BTA's spokesperson Valentina Vladmirskaya told bne she did not know when BTA's 25% stake had been reduced to 14%. But IMG spokesperson Alena Kulakova says BTA's stake in Oranta fell as a consequence of a rights issue in 2008. She denied that IMG Holding, now managing over 50% of Oranta shares, had links to BTA's former management.

Next steps

Ukraine's insurance sector has boomed in recent years, and Oranta along with it. However, that boom was predicated almost entirely on the cheap credit bubble, and with the bubble bursting, Oranta and the rest of the sector are in trouble.

The credit bubble boosted the insurance sector by the surge in car ownership it induced, as well as the growth in bank retail lending, which constituted a major sales channel for insurance products. Car-related products accounted for 64% of the total gross written premiums in Ukraine in 2008. Compulsory third-party liability and voluntary damage insurance grew in 2007 at an estimated 74% and 113% on year, respectively. The logic behind this growth is very clear given that growth in the volume of new car sales in 2007 was 46%.

But the crisis has seen Ukraine's car sales drop by an astonishing 70% on year in the first quarter.

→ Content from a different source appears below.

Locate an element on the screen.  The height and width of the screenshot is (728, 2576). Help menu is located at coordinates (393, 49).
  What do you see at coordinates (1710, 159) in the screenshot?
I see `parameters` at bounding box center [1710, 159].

Accordingly, the drop in car insurance premiums exceeded 30% in the first quarter, according to an April 29 cry for help penned by the Ukrainian Insurance Federation, of which Oranta is a founder member. Overall, insurance premium collection in January to March 2009 fell by over 20% from the year before. Adding salt to the wound, payments on claims rose by 10% over the same period, due to the hike in the cost of imported spare car parts following the steep devaluation of the hryvnia.

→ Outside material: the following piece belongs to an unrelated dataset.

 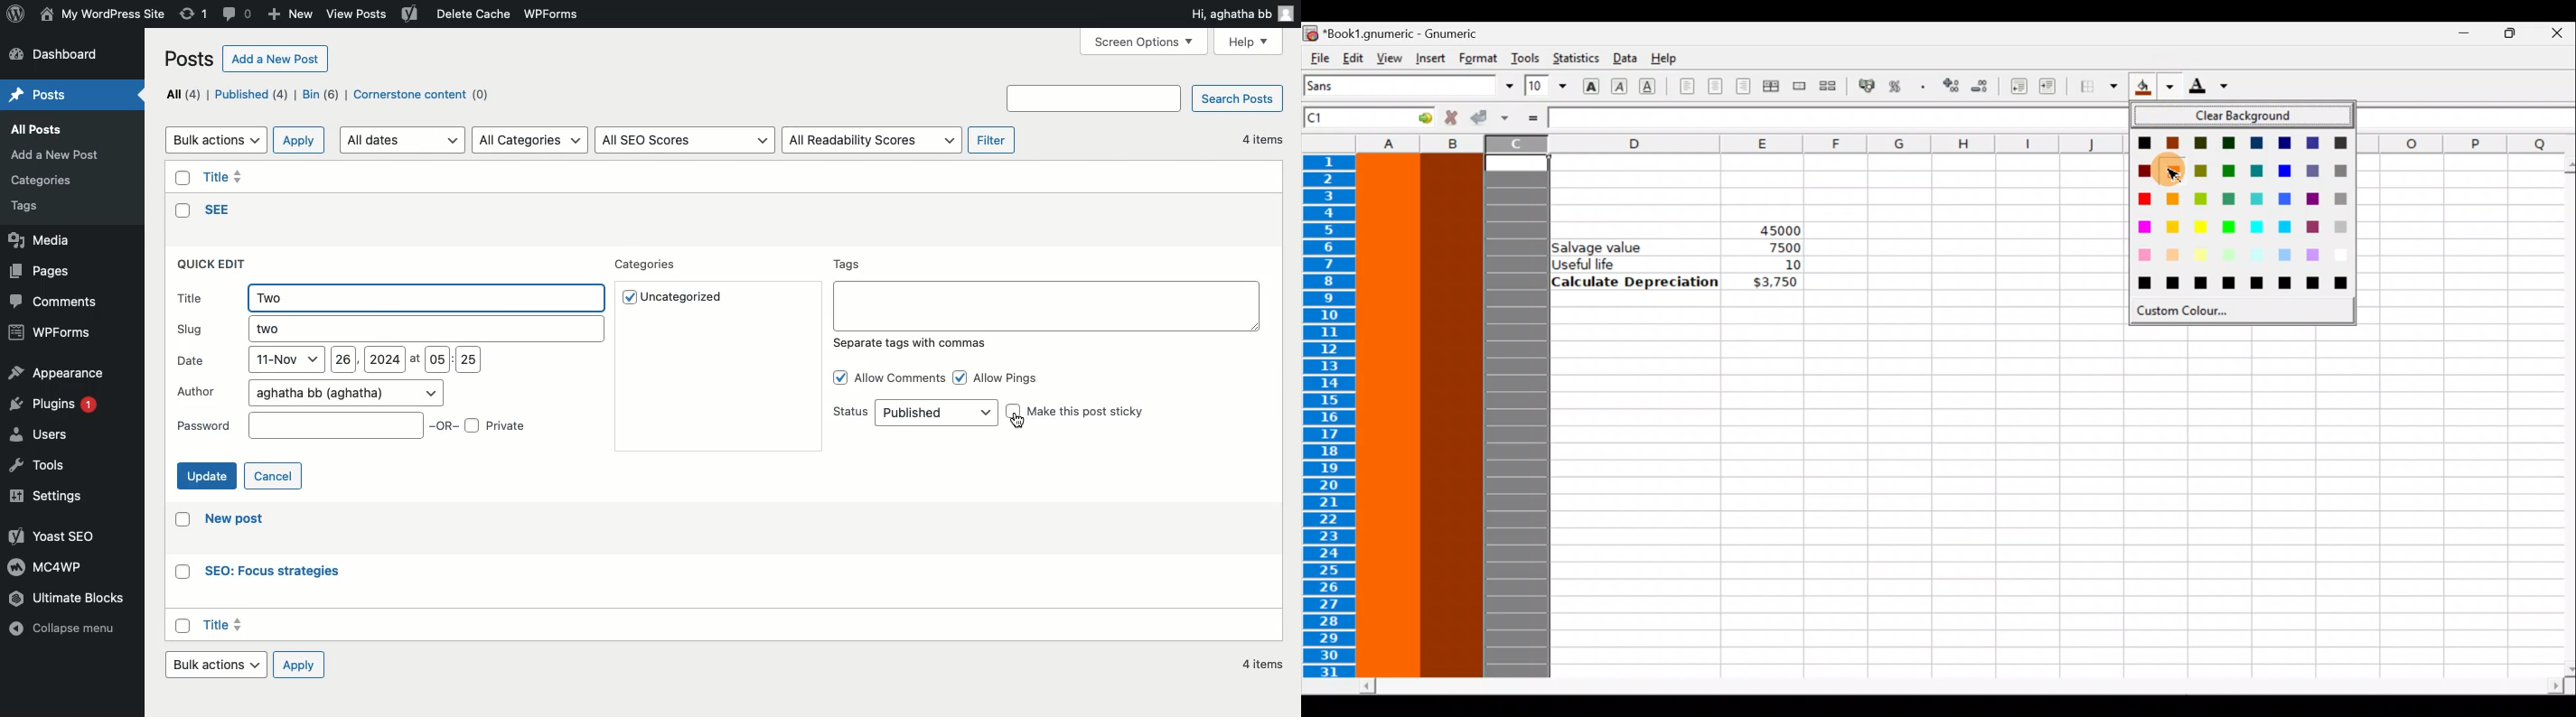 I want to click on Update, so click(x=207, y=477).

Ukraine insurance companies were not only exposed to the credit boom through car insurance, but through reliance on banks' retail credit operations as a sales channel. "About 30% of the insurance business in Ukraine was funnelled via commercial banks, but now this source of business has dried up," says Foyil's Agshin Mirzazade.

Moreover, according to the Ukrainian Insurance Federation, insurers are also suffering from Ukraine's stricken bank sector not paying out on insurance company deposits, thus causing insurers to delay their own payments on policies.

Analysts estimate that two-thirds of Ukraine's 495 insurance companies will quit the market as a result of the crisis. Oranta's chief five competitors are all foreign-owned, including Generali Vienna Insurance Group, Allianz and Vesko Insurance, and there is speculation that Oranta will need a strategic investor to retain its position.

Oranta's shareholders decided on a rights issue at the annual general meeting on April 17 to increase shareholder equity 4.4 times and bolster the company in the face of the storm. BTA representative Pavel Prosyankin said BTA hasn't yet decided whether to participate.